PASSAGE PROVIDED —
^^^^

Musk’s plan transcends mere payment solutions, targeting nothing short of the complete financial ecosystem, including money and securities. “You won’t need a bank account,” he affirmed.

X, led by CEO Linda Yaccarino, sees this as an ambitious opportunity that could reshape the financial landscape as we know it.

Musk expressed his unwavering commitment to the cause, stating, “It would blow my mind if we don’t have that rolled out by the end of next year.”

This ambition traces back to Musk’s dot-com-era online bank, X.com, which later evolved into PayPal. Musk aims to take a page from his earlier playbook, hoping to outshine PayPal with a more comprehensive approach.

The platform’s offerings are set to include high-yield money market accounts, debit cards, checks, and loan services. Musk’s endgame? An ecosystem that empowers users to send money worldwide instantly and in real-time.

^^^^

TO BE DONE —
1. Set down the passage on Musk's financial plans for X word for word, everything from "X, led by CEO" down to "and in real-time.".
2. In the passage on Musk's financial plans for X, what did his dot-com-era online bank, X.com, later evolve into?
3. Extend the passage on Musk's financial plans for X, starting after its final sentence.
The records have nothing to do with the passage about Musk's financial plans for X.

Entries on target coordinates —
^^^^

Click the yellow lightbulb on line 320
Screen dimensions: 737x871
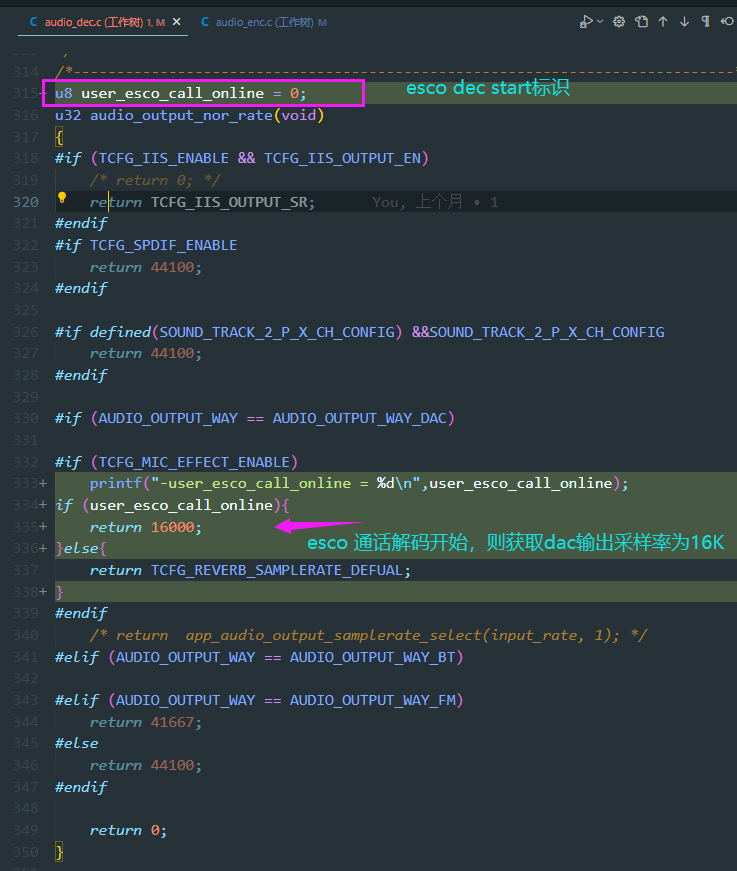point(62,197)

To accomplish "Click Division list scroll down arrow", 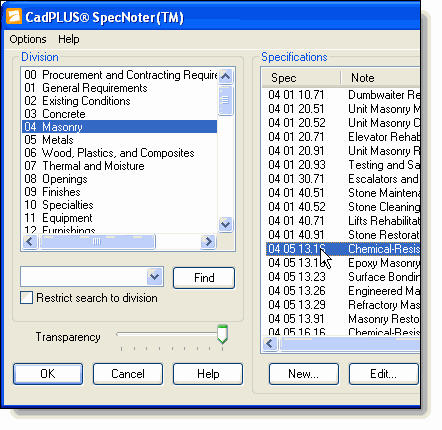I will (x=226, y=224).
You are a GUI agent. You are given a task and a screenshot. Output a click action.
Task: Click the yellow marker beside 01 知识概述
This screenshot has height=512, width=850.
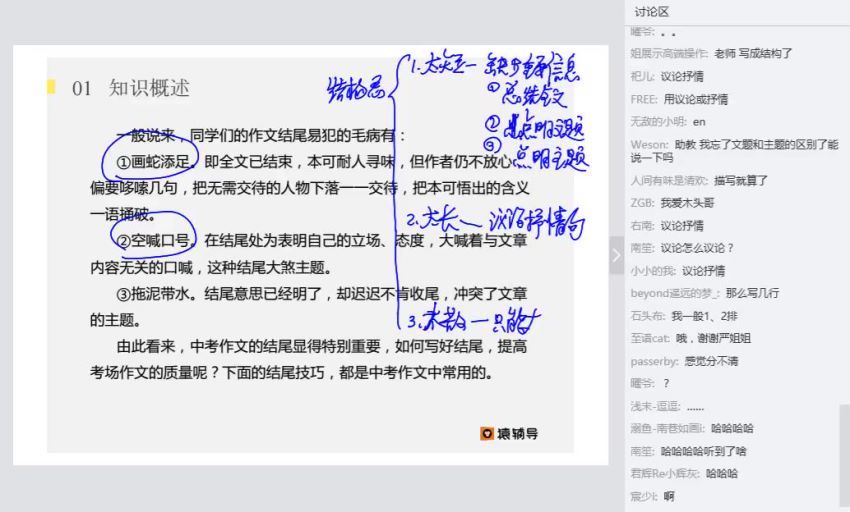click(51, 87)
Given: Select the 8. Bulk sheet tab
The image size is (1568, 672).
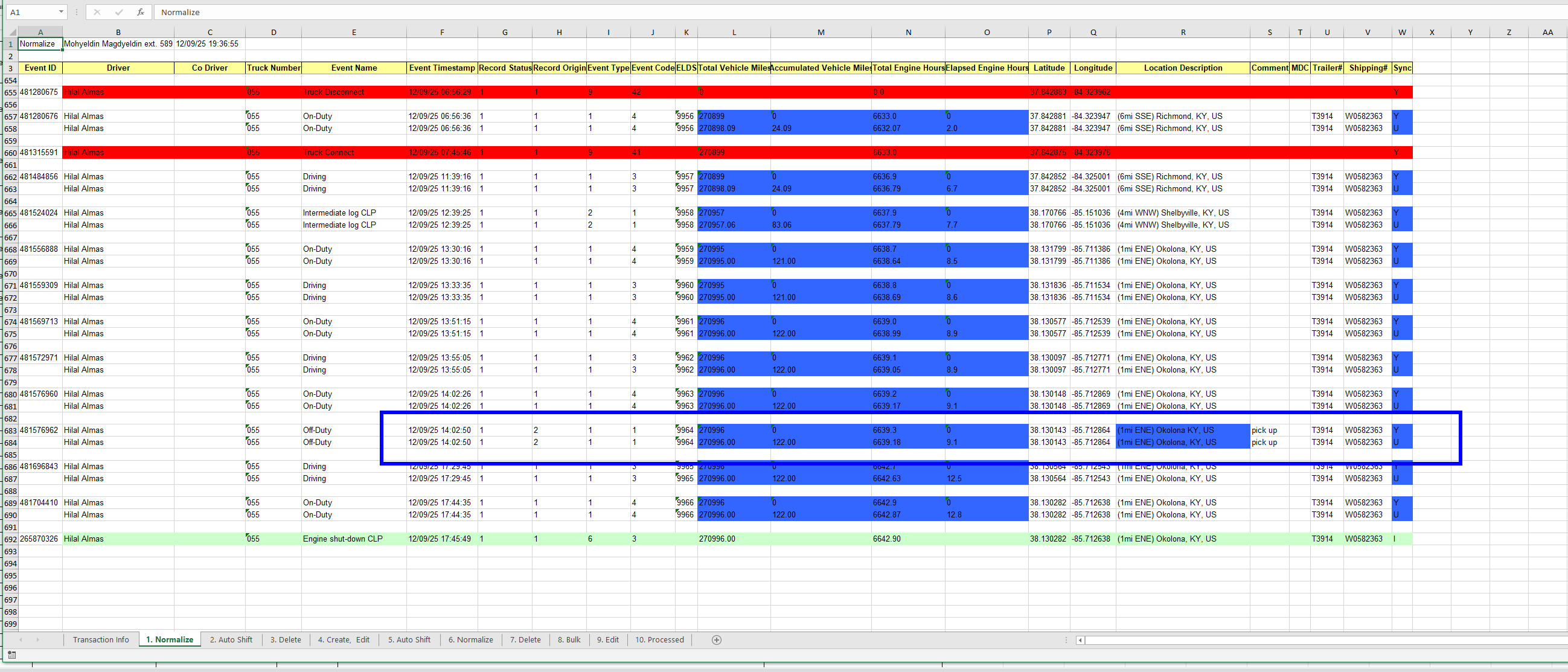Looking at the screenshot, I should [x=569, y=640].
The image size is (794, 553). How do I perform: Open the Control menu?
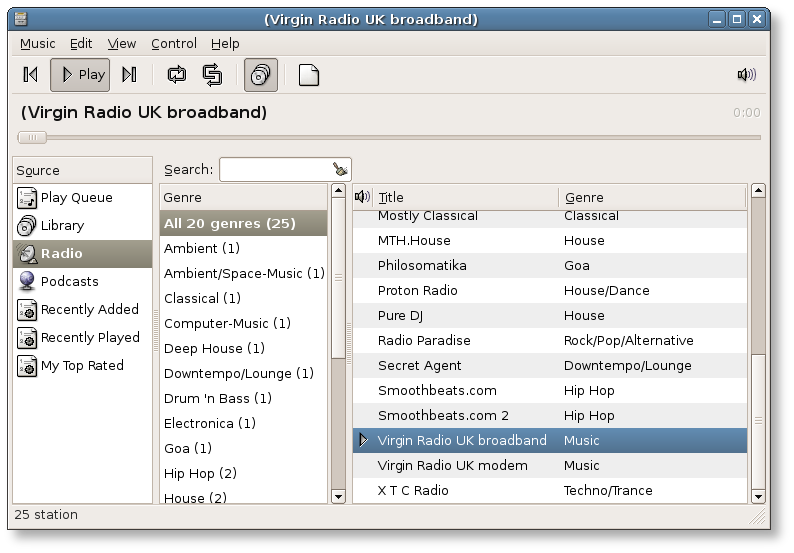[174, 44]
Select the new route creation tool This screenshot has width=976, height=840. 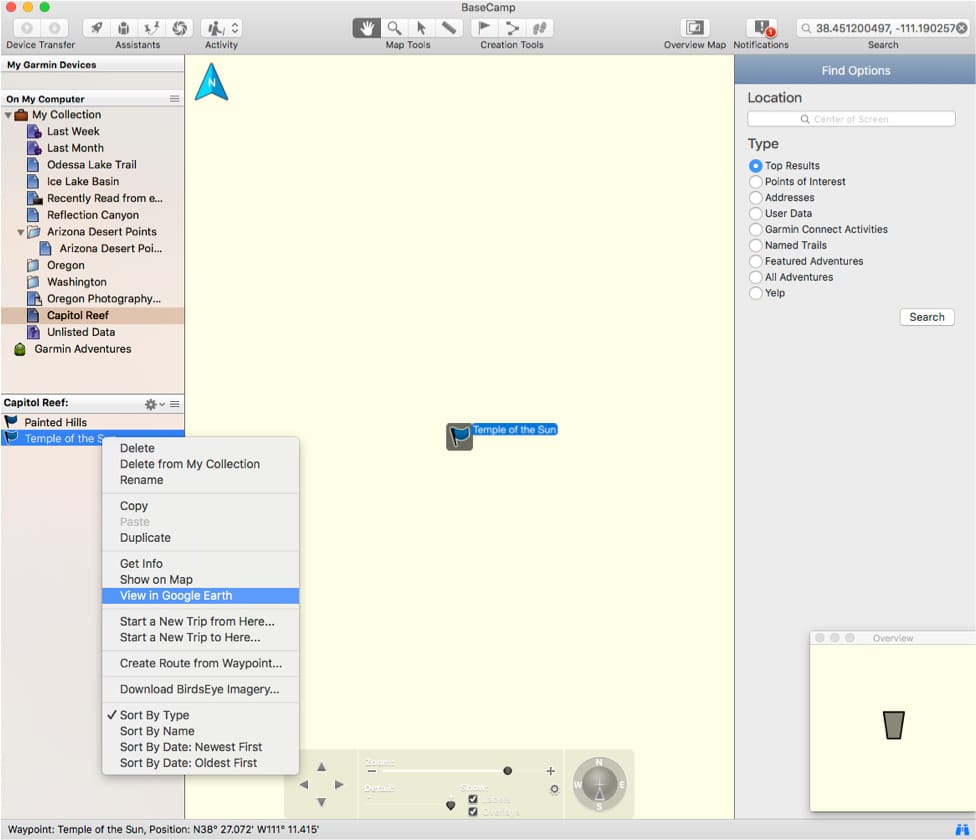[512, 28]
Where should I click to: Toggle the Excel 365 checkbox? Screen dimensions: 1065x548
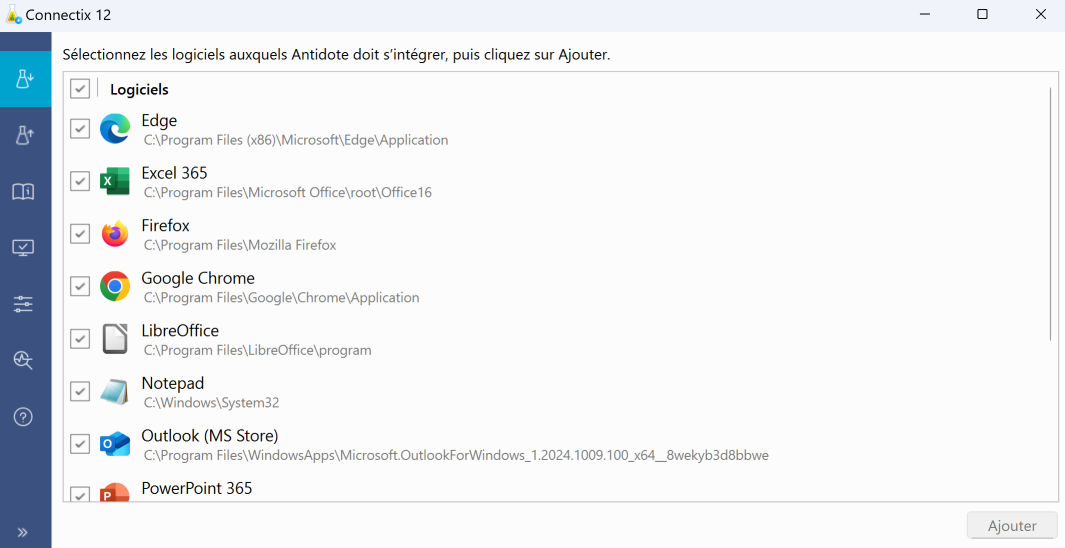click(x=80, y=181)
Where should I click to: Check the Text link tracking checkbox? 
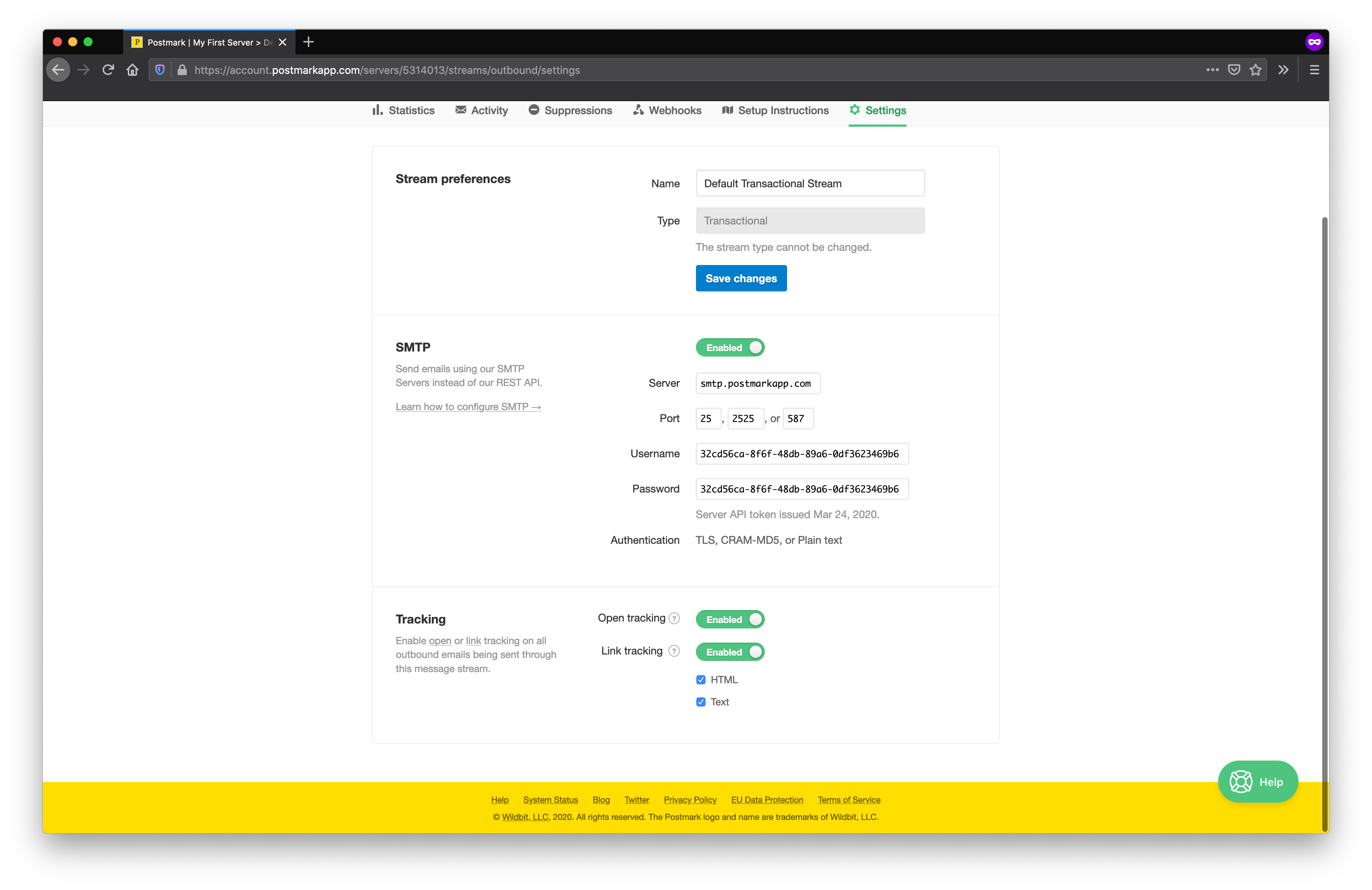701,701
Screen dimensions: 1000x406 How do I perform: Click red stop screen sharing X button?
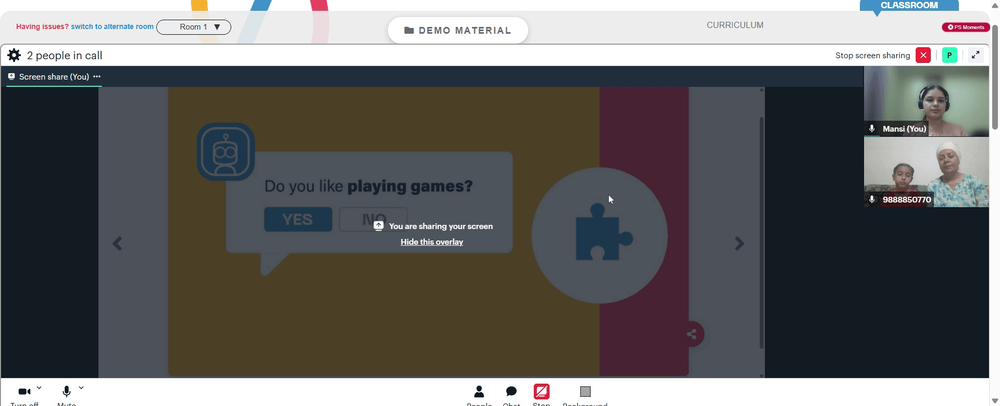coord(923,55)
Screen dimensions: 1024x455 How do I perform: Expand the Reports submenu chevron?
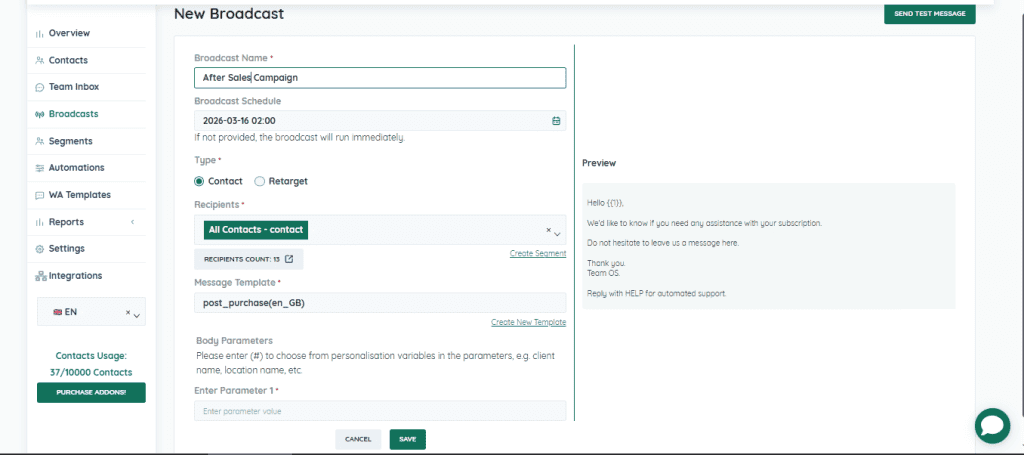pyautogui.click(x=132, y=222)
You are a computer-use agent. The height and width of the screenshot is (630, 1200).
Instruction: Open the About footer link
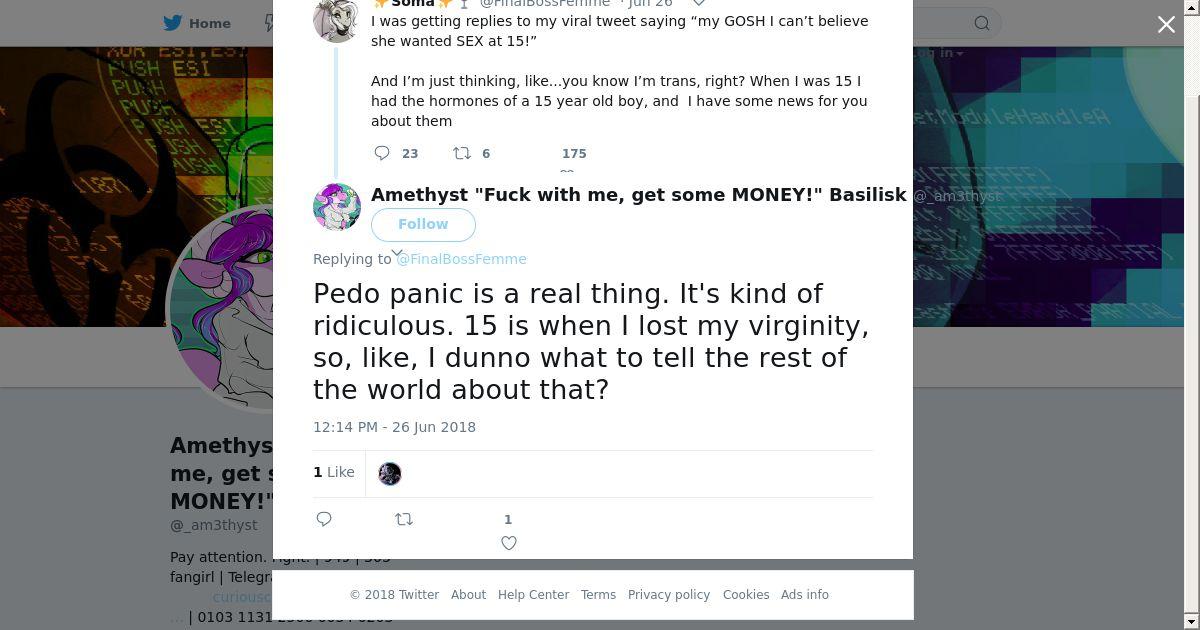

^^^^

ANSWER SET —
1.
X, led by CEO Linda Yaccarino, sees this as an ambitious opportunity that could reshape the financial landscape as we know it.

Musk expressed his unwavering commitment to the cause, stating, “It would blow my mind if we don’t have that rolled out by the end of next year.”

This ambition traces back to Musk’s dot-com-era online bank, X.com, which later evolved into PayPal. Musk aims to take a page from his earlier playbook, hoping to outshine PayPal with a more comprehensive approach.

The platform’s offerings are set to include high-yield money market accounts, debit cards, checks, and loan services. Musk’s endgame? An ecosystem that empowers users to send money worldwide instantly and in real-time.

2. PayPal

3.
However, this transformation is not without its challenges. Elon Musk must convince users of the necessity of such an all-encompassing platform while gaining their trust with their financial lives.

The vision of X as an “everything app” resonates with the rise of super apps like WeChat in China, which provide users with access to a myriad of services, from shopping to transportation.

As X positions itself to revolutionize the financial industry, Musk’s audacious endeavor promises to change the way we handle money, potentially eliminating the need for traditional banking as we know it.

The world watches with bated breath to see if Musk’s bold vision will become a reality.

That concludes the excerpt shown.